======== EXCERPTED TEXT
Popskull Prospect-Converse County, Wyoming
We have a 23.4% WI in 2,560 gross acres that have been pooled with other working interest partners. The initial test well is expected to commence drilling in early 2007 and will test the potential of the Muddy Sandstone at a depth of 12,500 feet. Outside the pooled area, Kodiak owns 100% WI in 7,507 gross, 6,289 net acres where we have mapped the potential of the Muddy channel. Our share of the drilling and completion costs for this geologic area is estimated to be approximately $600,000.
Product Prices and Production
Our results of operations and financial condition are significantly affected by oil and natural gas commodity prices, which can fluctuate dramatically. Commodity prices are beyond our control and are difficult to predict. Oil and gas volume and price realization comparisons for the indicated periods are set forth below. The Company does not hedge any of its production.
================
* [INSTRUCTIONS FOR THE TASK]:
Using the excerpt on the Popskull Prospect and product prices, answer:
(a) At what depth will the initial test well test the Muddy Sandstone?
(b) How many net acres does Kodiak own outside the pooled area?
(c) Does the company hedge any of its production?
Answer from the excerpt alone.
======== SOURCE DATA
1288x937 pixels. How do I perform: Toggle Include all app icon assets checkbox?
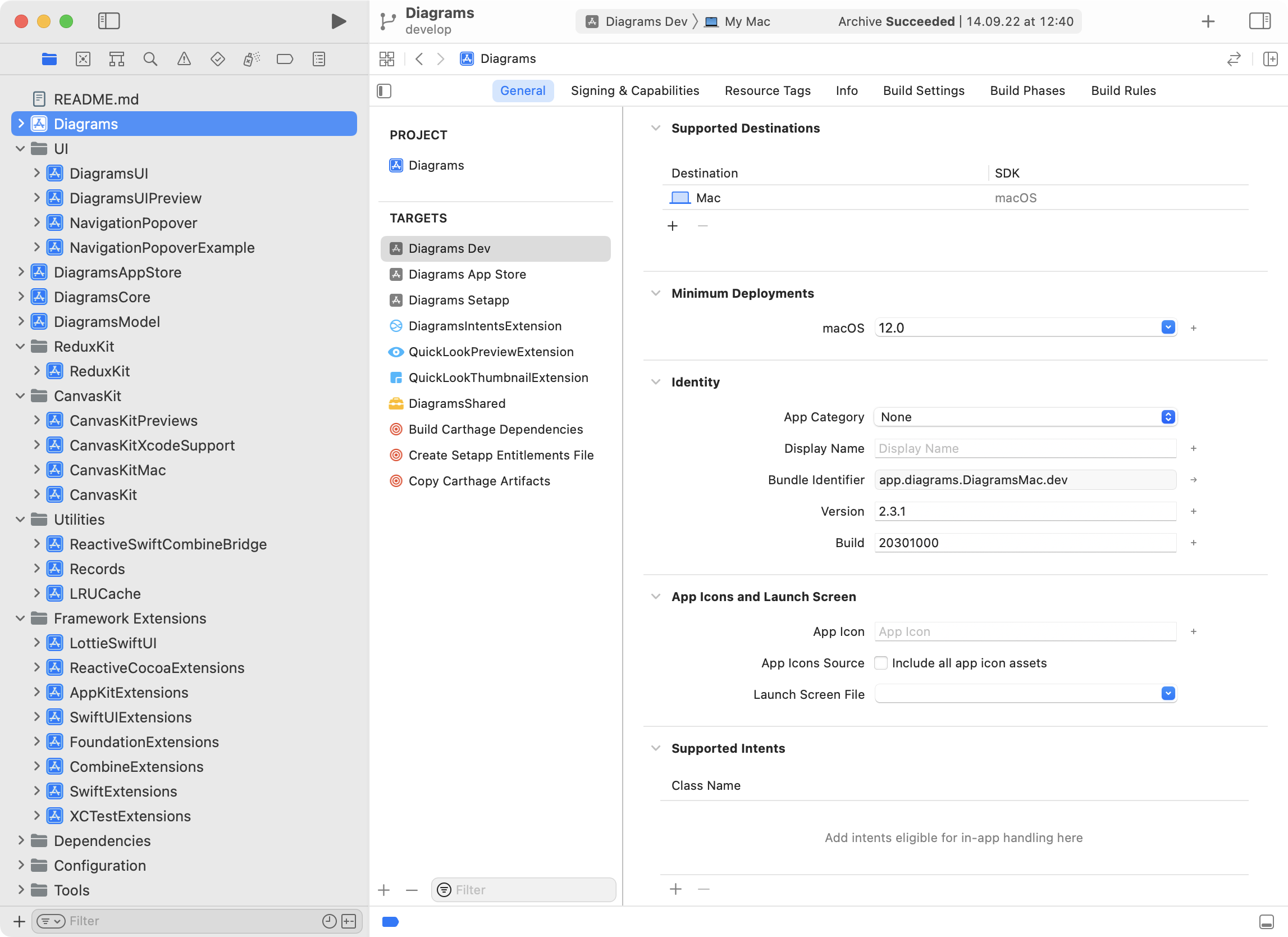pyautogui.click(x=879, y=663)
================
* [EXERCISE RESPONSE]:
(a) 12,500 feet
(b) 6,289 net acres
(c) No